Gladstone, located along the shimmering shores of Little Bay de Noc in the Upper Peninsula of Michigan, houses under 5,000 people and has less than ten restaurants to its name — half of which are chains. 

The busiest place in town seems to be the Holiday Gas Station located on Ninth Street, which is the city’s main drag. Due to its popularity, my mother has jokingly nicknamed Holiday the “Gladstone Mall,” considering how often we frequent the gas station.

Whenever I think about Gladstone, I am reminded of the song “Small Town” by John Mellencamp. Like him, I am humbled by small-town life and all it has blessed me with in the first two decades of my life. 

Gladstone has afforded me the luxury of comfort, family and community, which are qualities that I fear no other city will ever be able to replicate. I can walk the downtown streets with ease, stop by an old friend’s house without warning or attend a high school sporting event and be greeted with love.

Why, then, did my classmates and I have such a strong desire to leave Gladstone behind?

The desire to leave a small town seems to be a universal experience. Many young adults cannot wait to escape the confines of the only life they have ever known. However, reasons for leaving that life behind extend well beyond simply wanting a change of scenery.

The digital age that came with the turn of the century has granted billions of people access to the internet. This fact has had an incredible impact on the spread of information, whether it be news, opinion or any other form of digestible material.

Considering that Gen Zers were born in the early 2000s, we have been oversaturated with media content, via the internet or television, since the day we were born.
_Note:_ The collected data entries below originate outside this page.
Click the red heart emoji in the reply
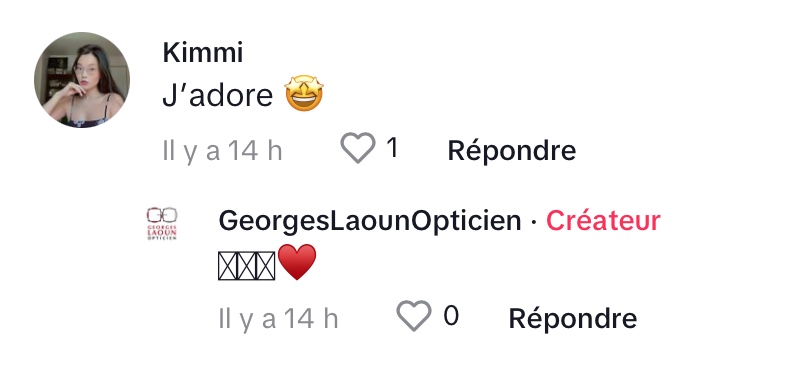This screenshot has height=370, width=808. (297, 262)
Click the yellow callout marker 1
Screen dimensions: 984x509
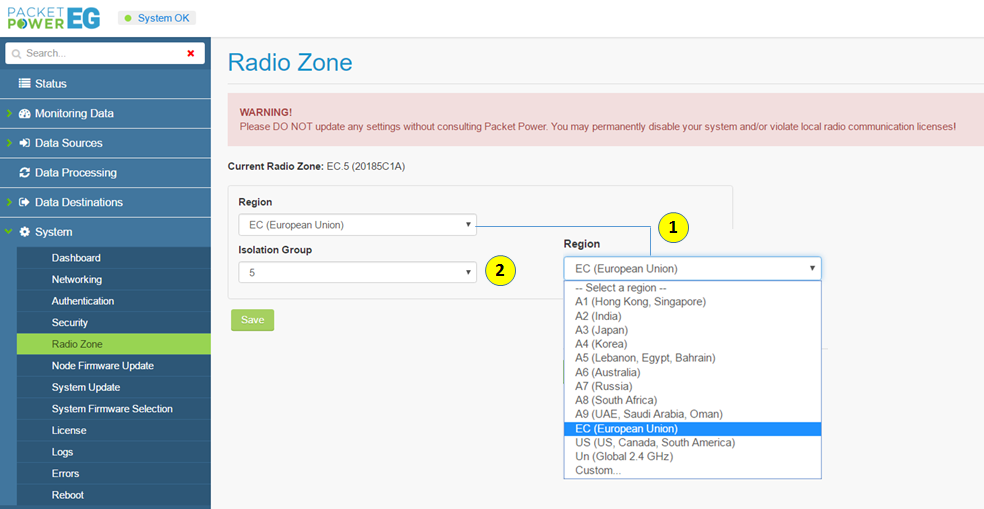(673, 227)
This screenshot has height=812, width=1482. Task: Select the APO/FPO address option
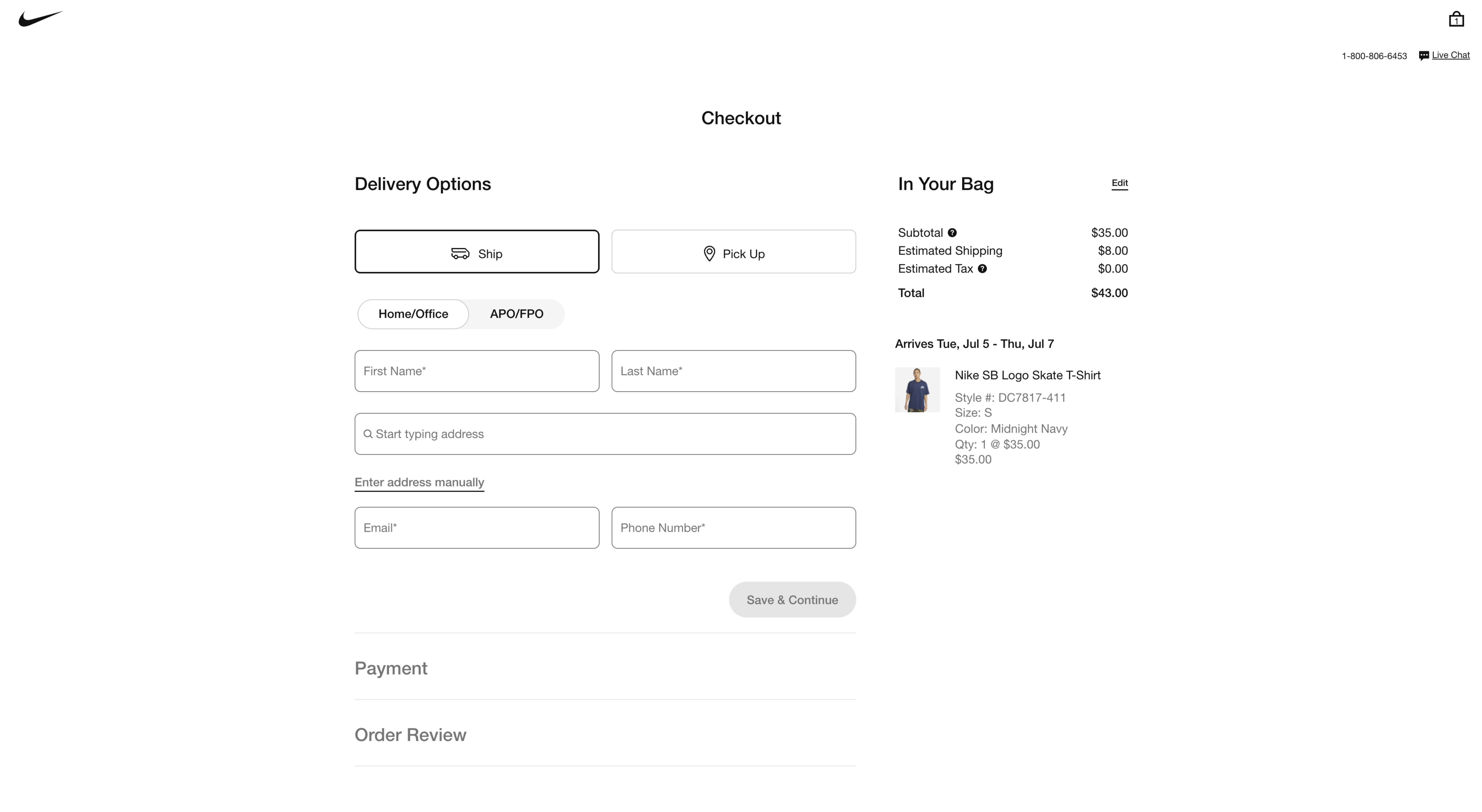pos(516,313)
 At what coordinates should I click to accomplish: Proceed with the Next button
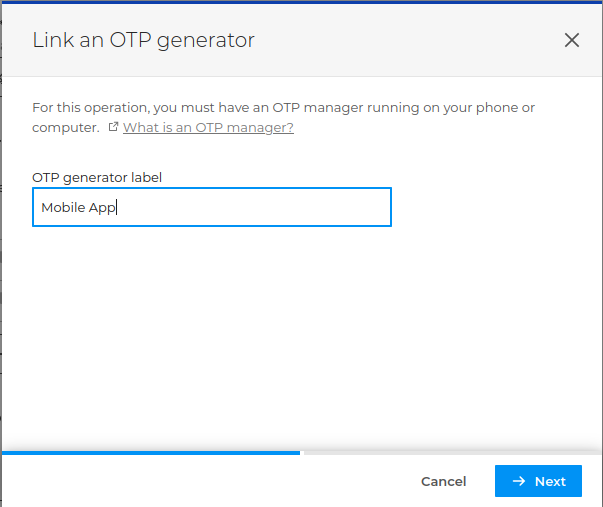pyautogui.click(x=539, y=481)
We have explored life, experienced cultures and found ourselves by vicariously living through others online. 

With endless information at our fingertips, we have discovered ways of life that generations before us very well may have never known to exist.

It makes sense, then, that we would want to abandon our homes and explore the various cities and cultures that the internet has shown us to exist. The world has so much to offer me, so why would I limit myself to the Upper Peninsula when I know opportunity waits for me elsewhere?

With my graduation from NMU fast approaching, the state of America’s job market has been on my mind. The ability to secure a job, especially for those who have spent thousands of dollars on a bachelor’s degree, is the top priority for college graduates.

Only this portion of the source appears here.